Jack has invited her friend Tina to play a game of numbers.The game is as follows:

There are a total of 'N' numbers (1,2,3....N) with Jack. He has to share 'X' of them with Tina. After sharing 'X' numbers, Jack has a set of '(N-X)' numbers and Tina has a set of 'X' numbers. Consider Jack's set as J and that of Tina 'T'. Now, the distribution should happen in such a way that each number from set 'J' should have a GCD of '1' from set of numbers in 'T'. Formally, GCD(x,y) = 1, where 'x' are the elements of set 'J', and 'y' are the elements of set 'T'.

Input: Value of N and X

Output: If the above condition is possible, print "Yes". Followed by (separated by SPACE), the number of components of 'T' (X number of components from set). If condition is not satisfied then print "No".

Example 1:

Input:

N = 4, X = 1

Output: Yes 3

Let us try to understand it with and example. Consider a set of N = 4 and X = 1. It means that the entire set Contains S= [1,2,3,4], and 'J' contains number from this set.
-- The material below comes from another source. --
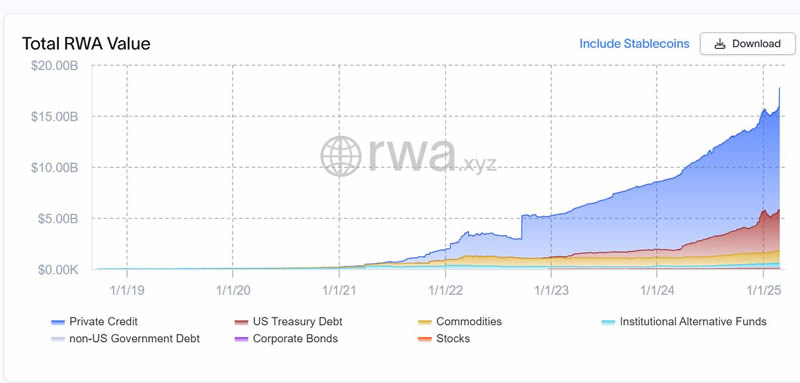Enable Include Stablecoins link

click(634, 44)
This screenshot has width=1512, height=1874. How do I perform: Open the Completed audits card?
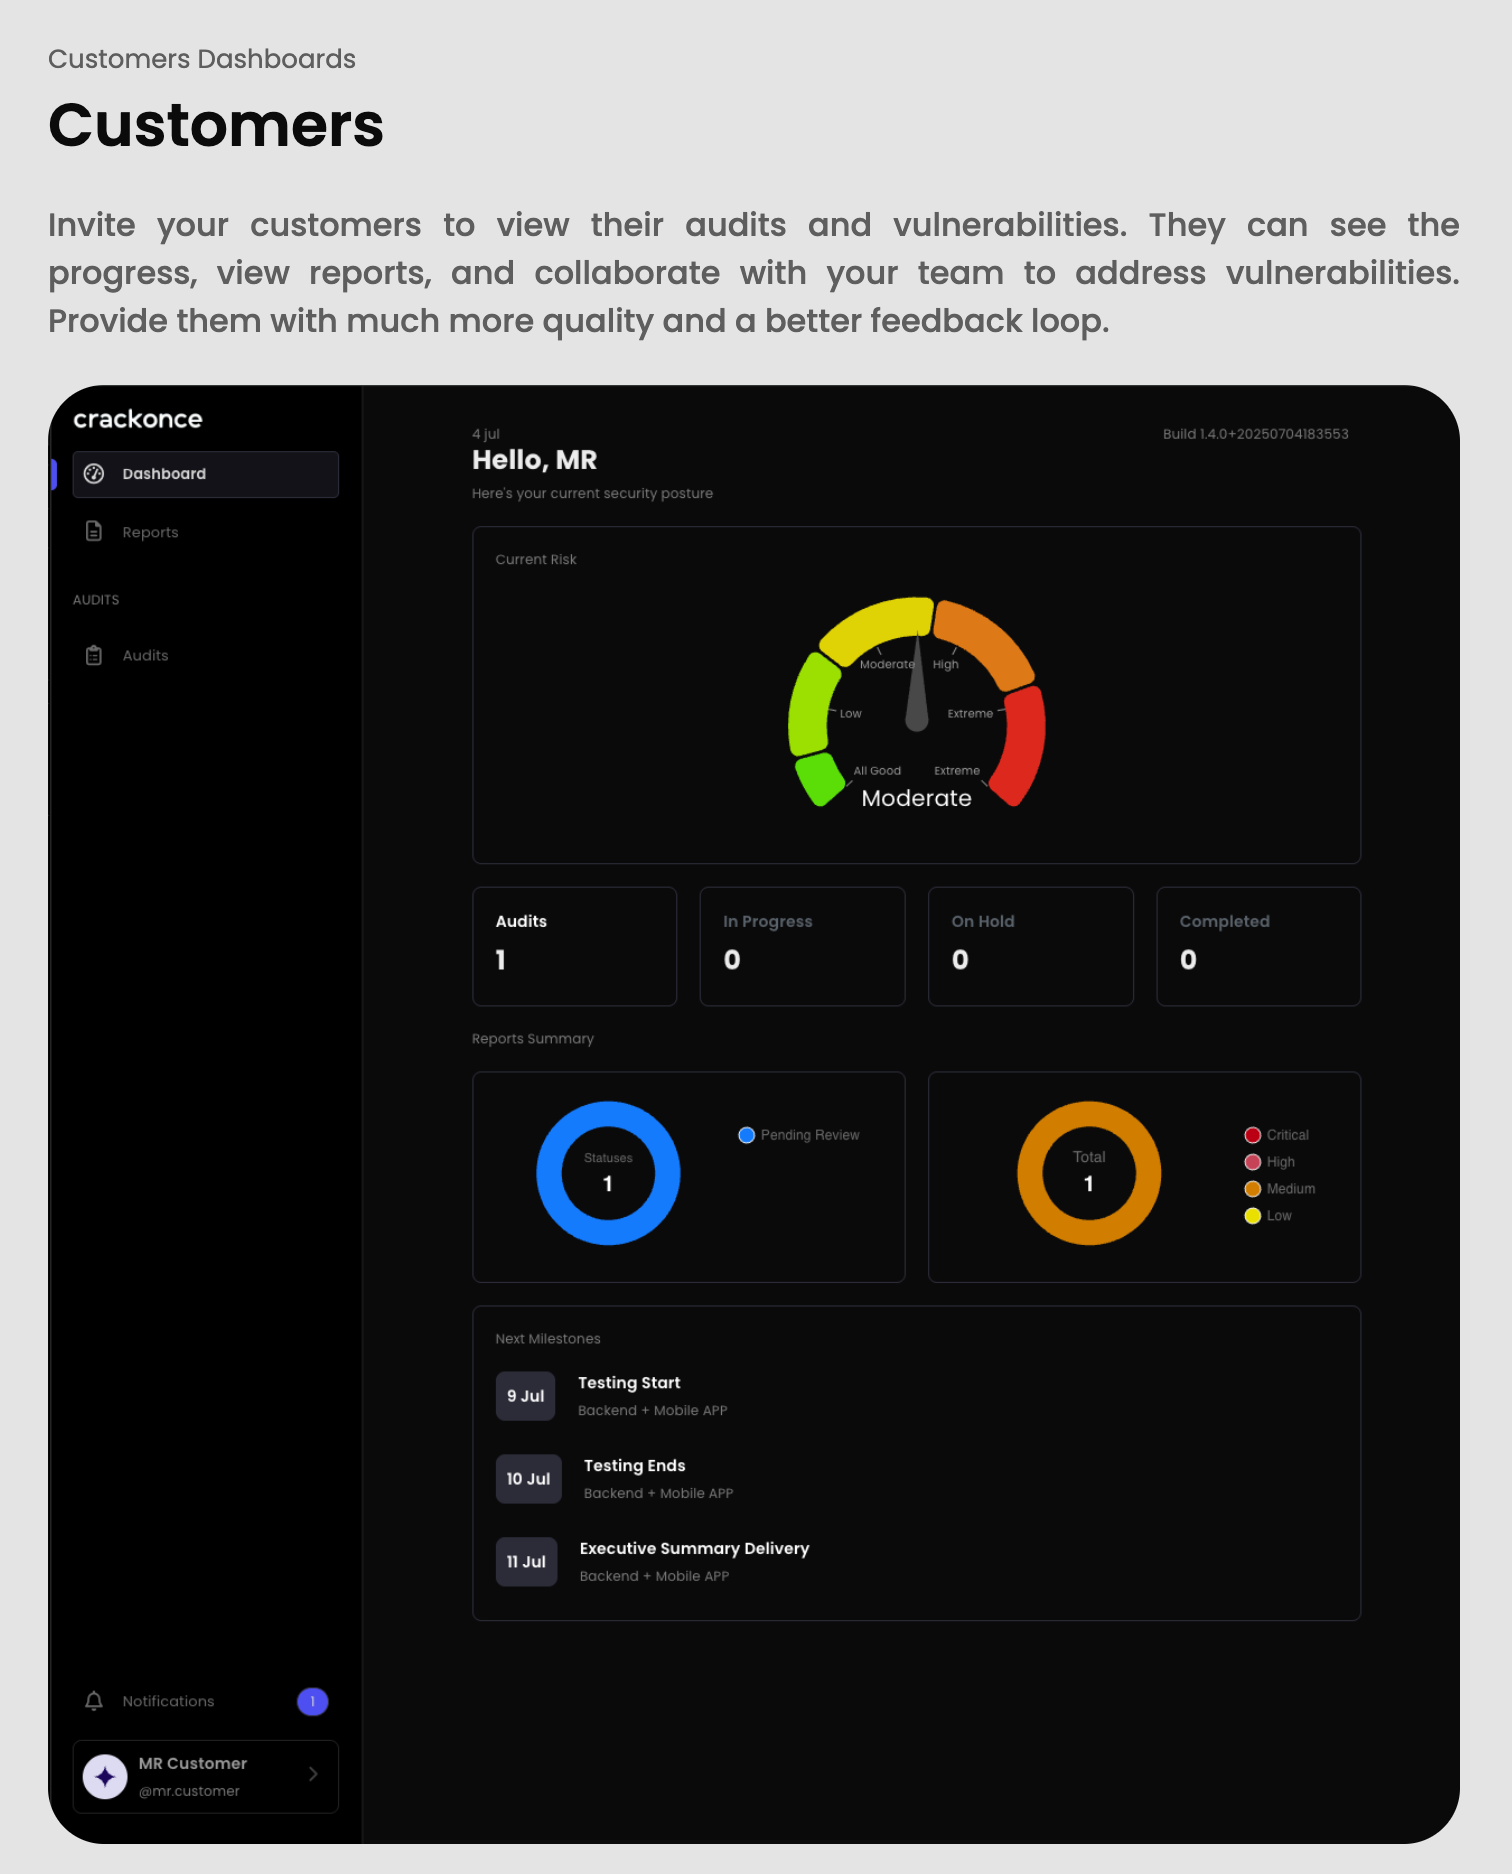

He also needs to make sure that each number from his, set and Tina's set have a GCD of '1'.

By looking into the elements of the Jack's set, we can clearly see that element '2' and '4' should be in same set otherwise they will make a GCD of 2, which will ultimately not satisfy the above condition.

If we take the element '3' from the Jack's set, and give to Tina, then we can have all the conditions satisfy because the remaining element of Jack's set (1, 2, 4) will have a common GCD of 1 with the element of Tina's set which is 3.

Hence the output is : Yes 3

Example 2:

Input:

N = 6, X = 3

Output:

No

Explanation:

In this scenario, we have to give 3 elements to Tina. Initially Jack's set contains [1, 2, 3, 4, 5, 6]. The best case which we can think of is to share the prime numbers to Tina and leave the rest with Jack, or vice- versa.

In that case, Jacks's set = [2, 4, 6] Tina's set = [1, 3, 5]

But, if you see closely the element '6' and '3' will have a GCD of 3, hence the conditions will fall.

And the result will come out to be No.

Hence the output is: No

Example 3:

Input:

N = 4, X = 3

Output: Yes 1 2 4

Someone kindly solve this with explanation. Thanks.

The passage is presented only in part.